28 However, as is apparent from the table produced by the Advocate General at point 31 of her Opinion, and for the reasons developed more fully at points 37 to 39 thereof, that profit margin plays a decisive role in the examination of whether legislation such as that at issue in the present case leads to higher taxation of non-resident legal entities, as the rate of taxation is not the only component to be taken into consideration in that regard.
29 In so far as the calculation in question, which the Commission itself describes as 'theoretical', is disputed by the Portuguese Government on the ground that the premiss underlying it bears no relation to the true position, and since that government puts forward a calculation based on a different profit margin which produces a solution in which resident legal entities are taxed more heavily, the onus was on the Commission, as the Advocate General observed at point 40 of her Opinion, to establish that the figures on which its calculation is based reflect the economic reality.
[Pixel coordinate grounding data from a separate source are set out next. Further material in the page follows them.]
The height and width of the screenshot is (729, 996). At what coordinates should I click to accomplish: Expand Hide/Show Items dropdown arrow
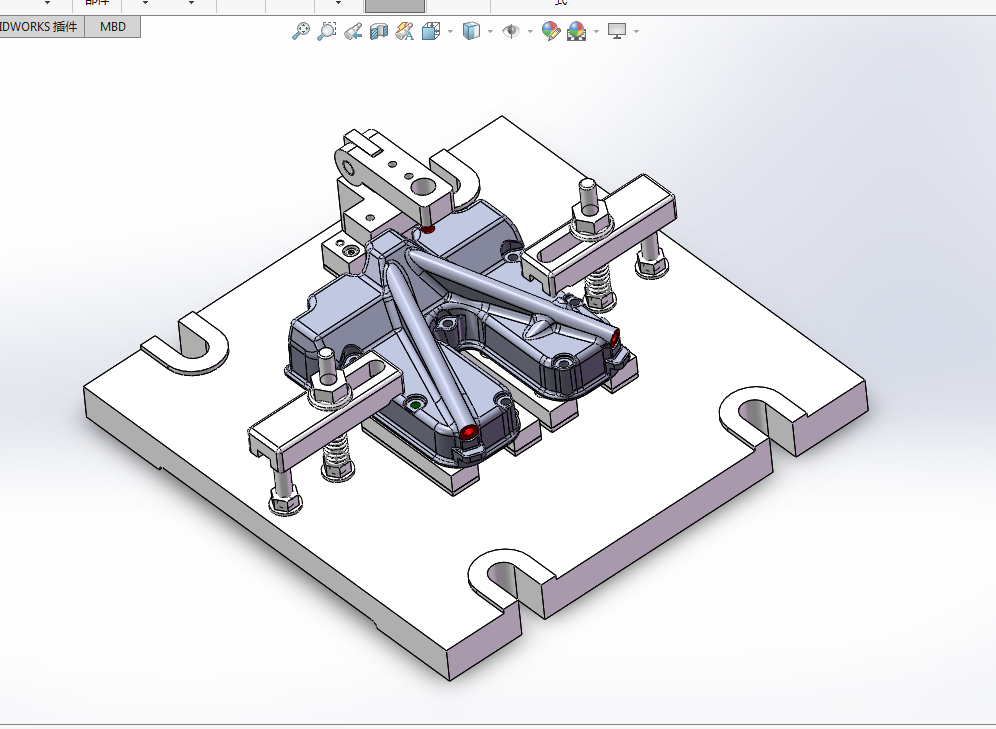point(530,31)
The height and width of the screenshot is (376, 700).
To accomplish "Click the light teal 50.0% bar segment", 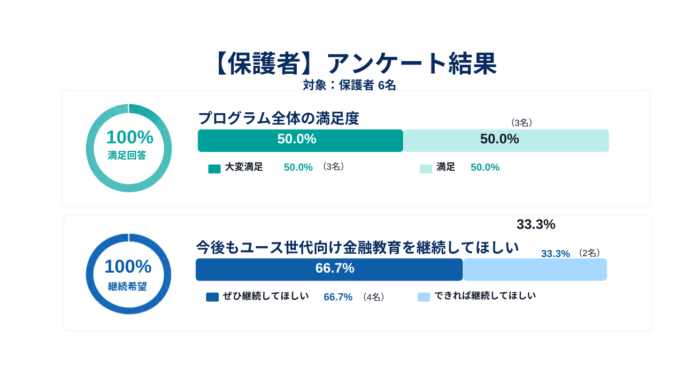I will pos(506,141).
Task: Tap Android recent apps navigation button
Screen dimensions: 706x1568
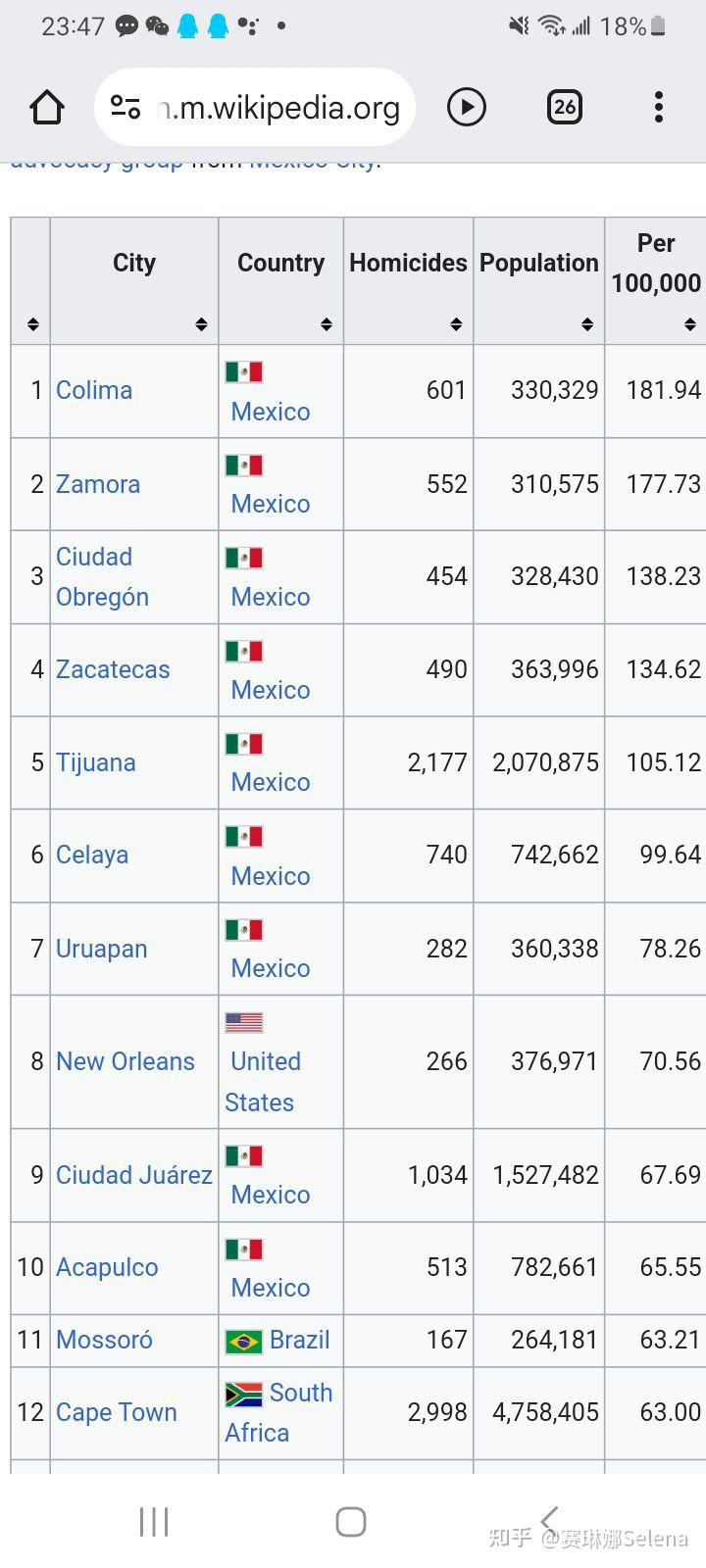Action: [154, 1521]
Thus, the Commission could have furnished, inter alia, statistical data or information concerning the level of interest paid on bank loans and relating to the refinancing conditions in order to support the plausibility of its calculations.
30 It is, however, clear that, in the present case, the Commission failed to produce, either during the written procedure or the hearing, and not even after an express request by the Court, any conclusive evidence whatever which would have been capable of establishing that the figures which it puts forward in support of its argument are in fact borne out by the actual facts and that the arithmetical example on which it relies is not purely hypothetical.
31 Accordingly, it must be held that, in the present case, the Commission has not proved the alleged failure of the Portuguese Republic to fulfil its obligations.
32 The Commission's action must for that reason be dismissed.
Costs
33 Under Article 69(2) of the Rules of Procedure, the unsuccessful party is to be ordered to pay the costs if they have been applied for in the successful party's pleadings. Since the Portuguese Republic has applied for costs to be awarded against the Commission and the latter has been unsuccessful, the Commission must be ordered to pay the costs. The Republic of Lithuania, which intervened in support of the form of order sought by the Portuguese Republic, must bear its own costs, in accordance with the first subparagraph of Article 69(4) of the Rules of Procedure.
On those grounds, the Court (First Chamber) hereby:
1. Dismisses the action;
2. Orders the European Commission to pay the costs;
3. Orders the Republic of Lithuania to bear its own costs.